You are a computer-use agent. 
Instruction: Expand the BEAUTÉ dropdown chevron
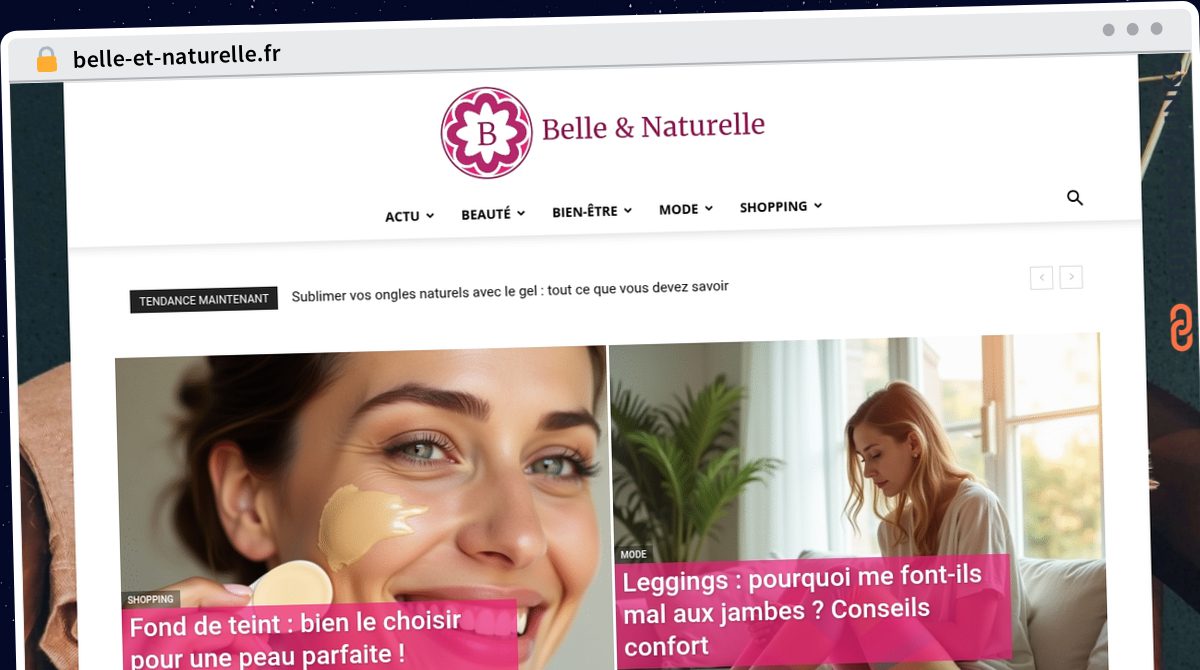[x=521, y=214]
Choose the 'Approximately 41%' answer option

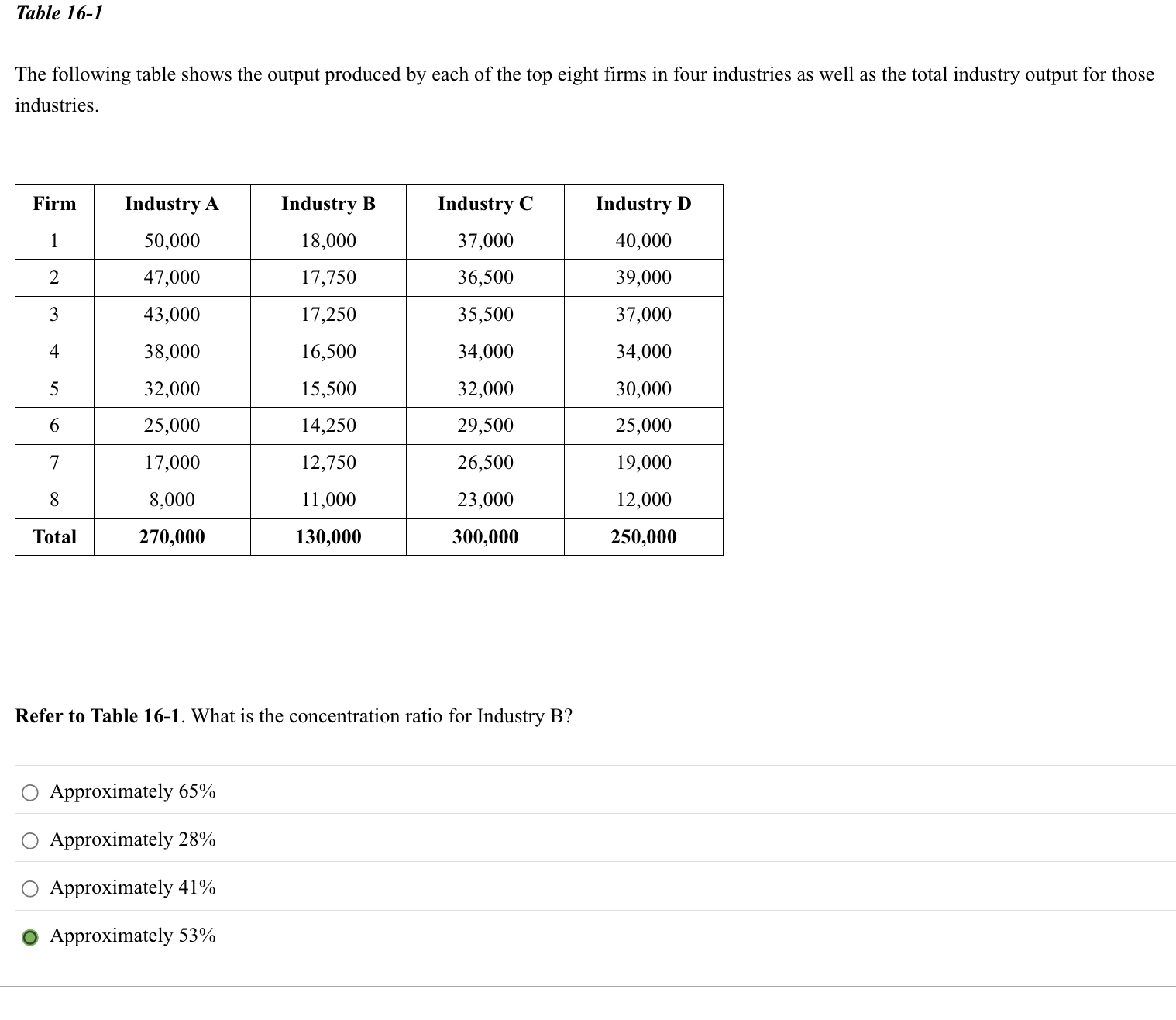(x=29, y=888)
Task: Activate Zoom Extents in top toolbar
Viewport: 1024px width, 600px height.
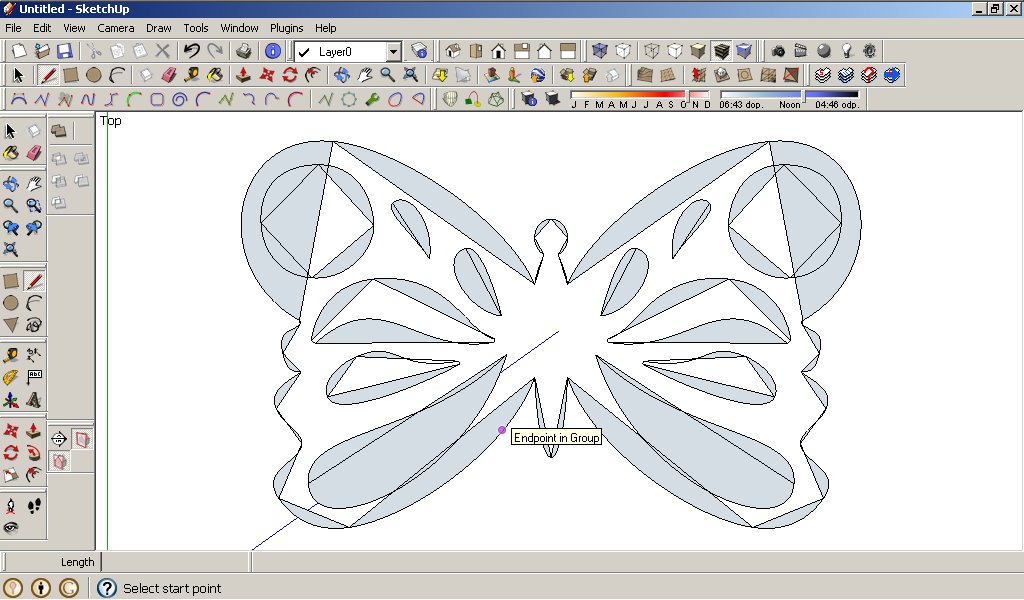Action: click(x=410, y=75)
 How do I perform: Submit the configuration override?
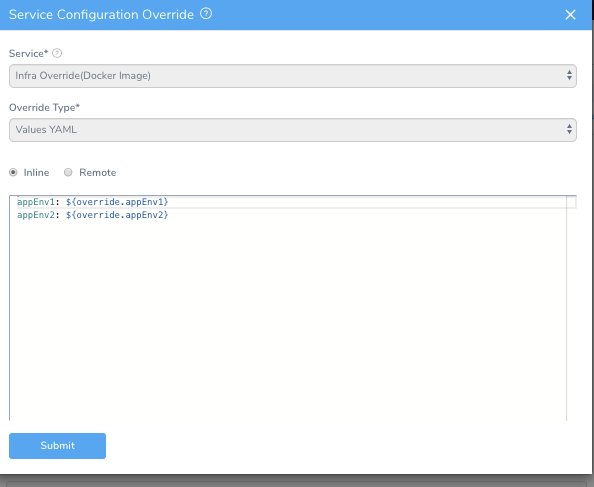point(58,446)
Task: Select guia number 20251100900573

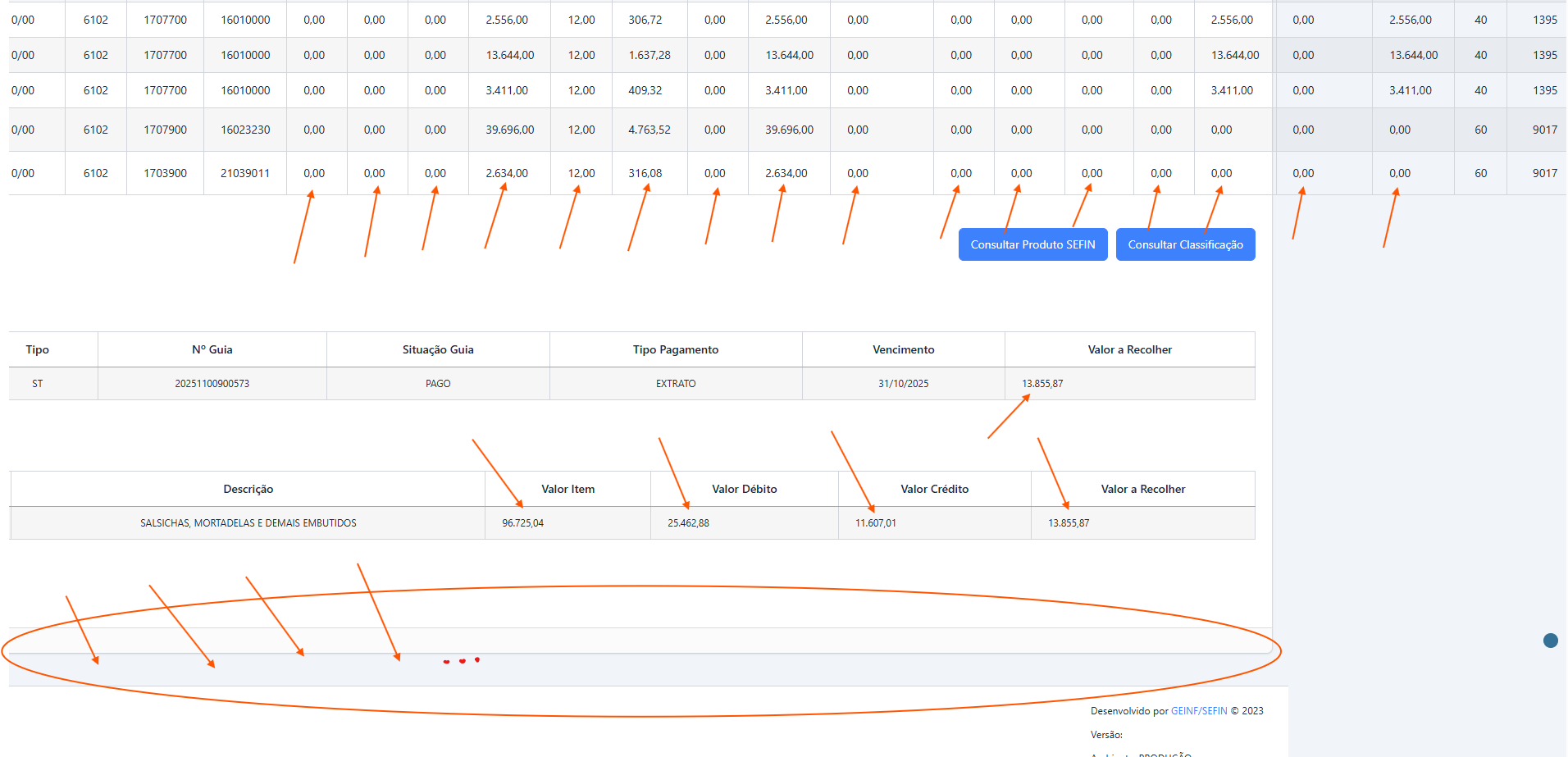Action: coord(212,384)
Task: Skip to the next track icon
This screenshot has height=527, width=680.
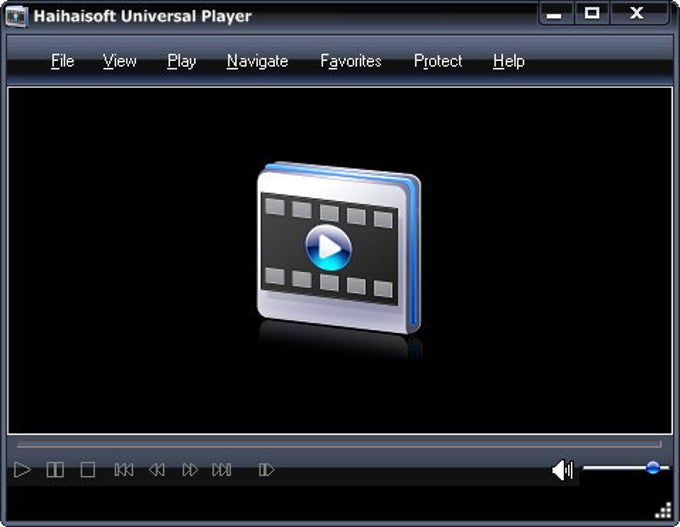Action: click(x=222, y=470)
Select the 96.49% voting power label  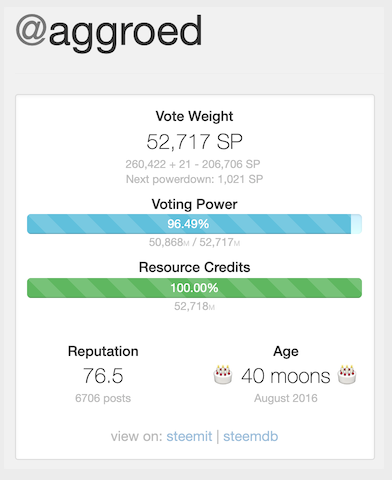click(188, 224)
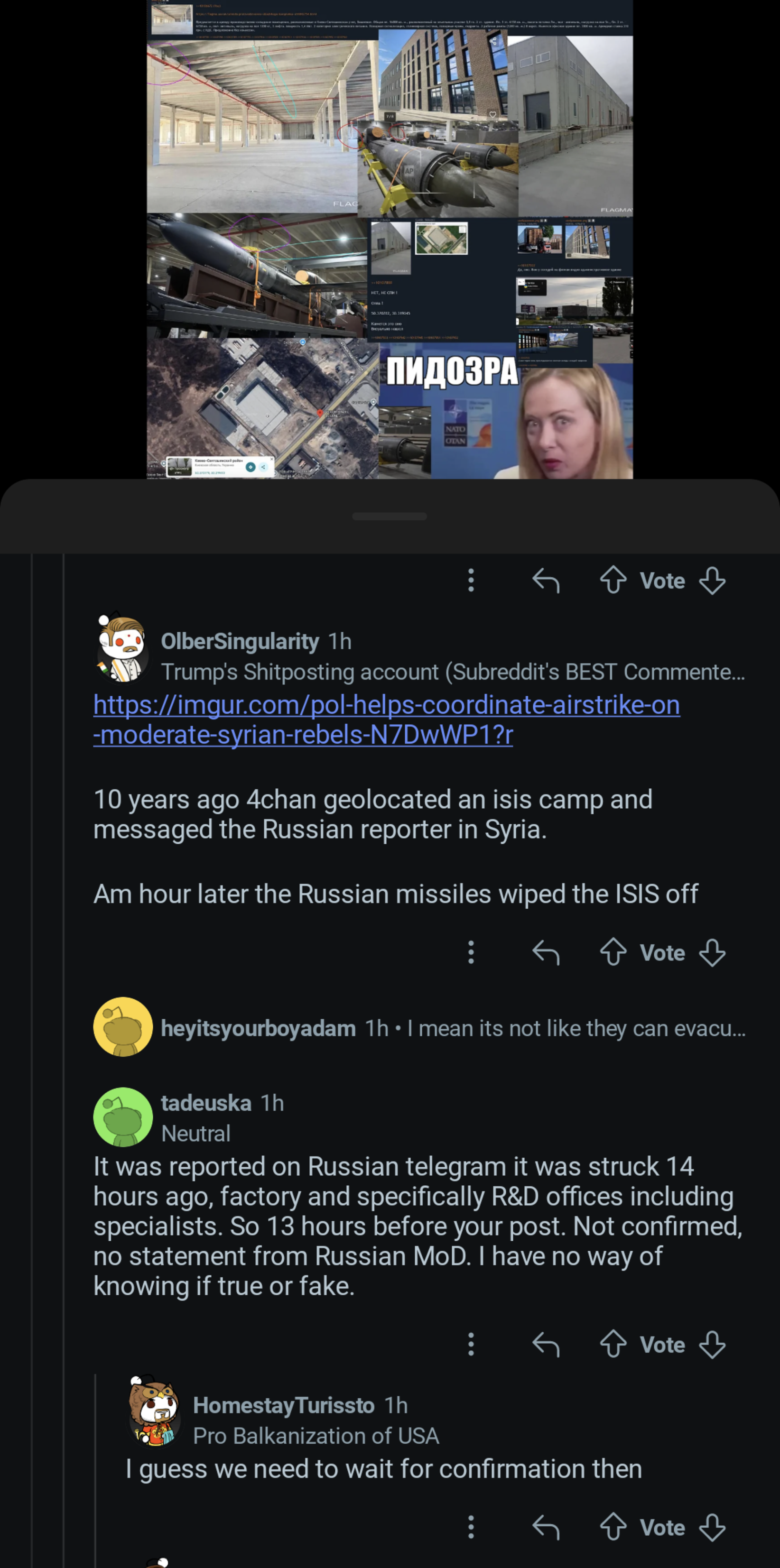
Task: Tap tadeuska's green avatar
Action: pos(122,1117)
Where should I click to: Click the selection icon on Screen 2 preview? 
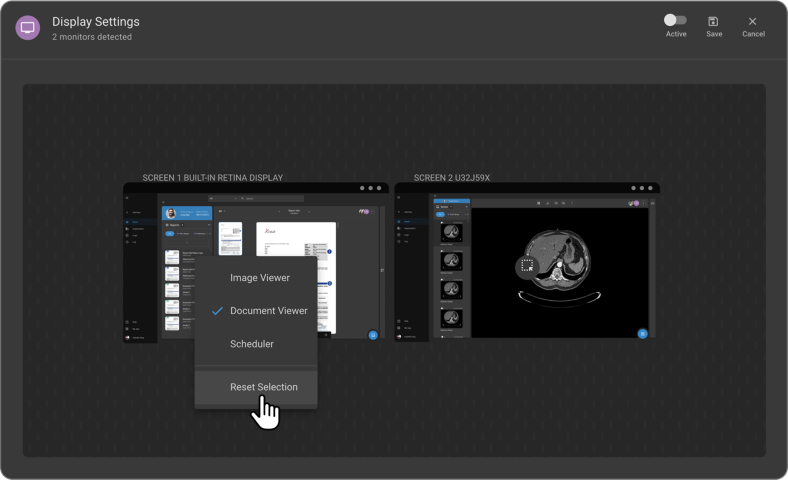(527, 266)
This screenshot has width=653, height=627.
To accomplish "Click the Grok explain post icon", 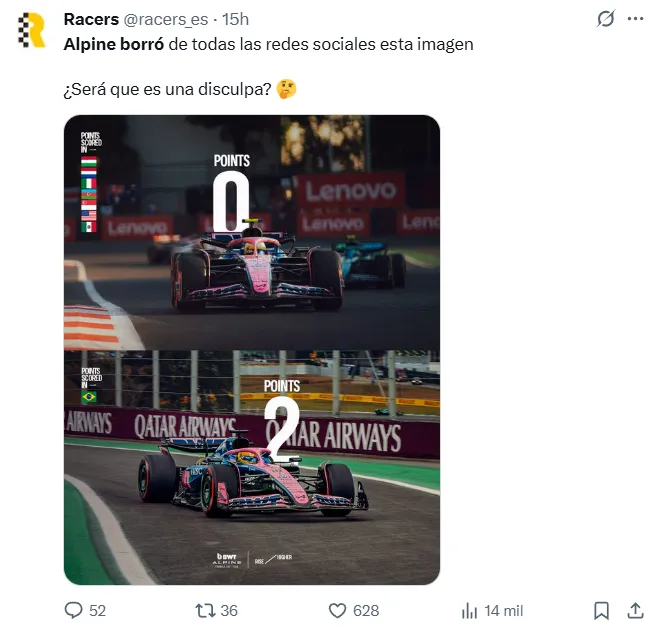I will (x=604, y=19).
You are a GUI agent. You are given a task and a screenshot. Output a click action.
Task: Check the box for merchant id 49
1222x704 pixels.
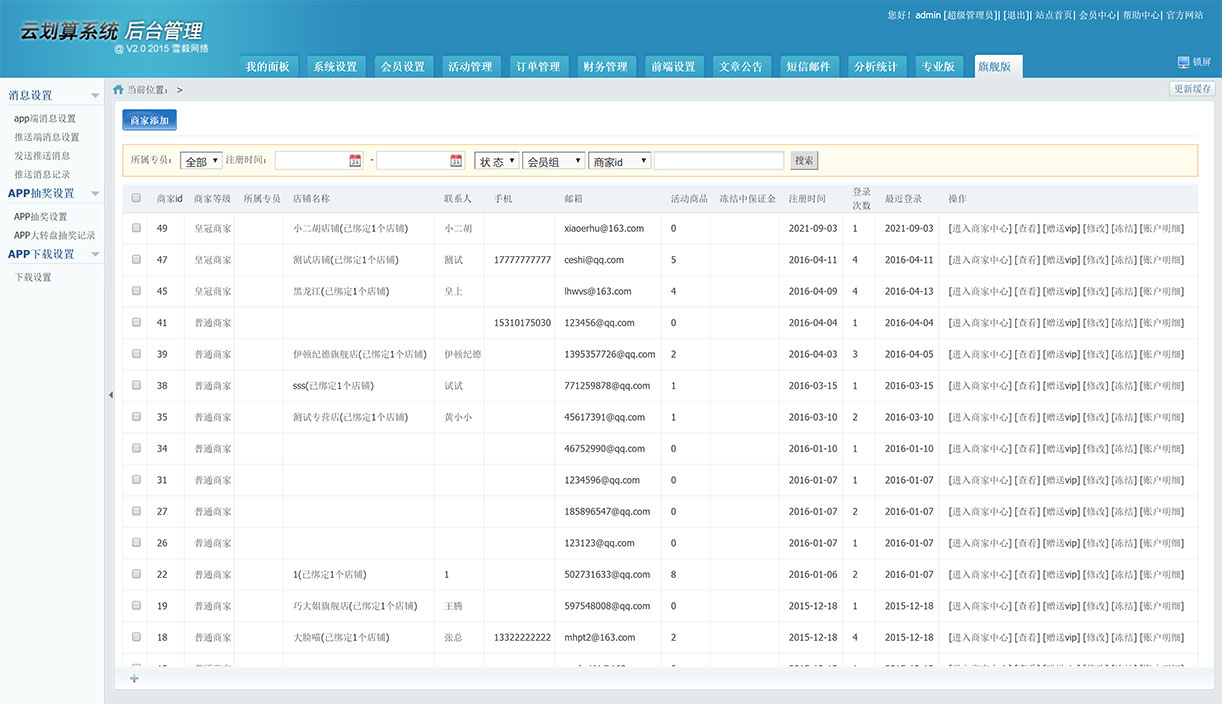(x=136, y=228)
════════════════════
Exercise goal →
Your answer should consist of every line from the entries that holds "agent".

Solution →
You are a computer-use agent. 
You are a GUI agent. You are given a task and a screenshot. Output a click action.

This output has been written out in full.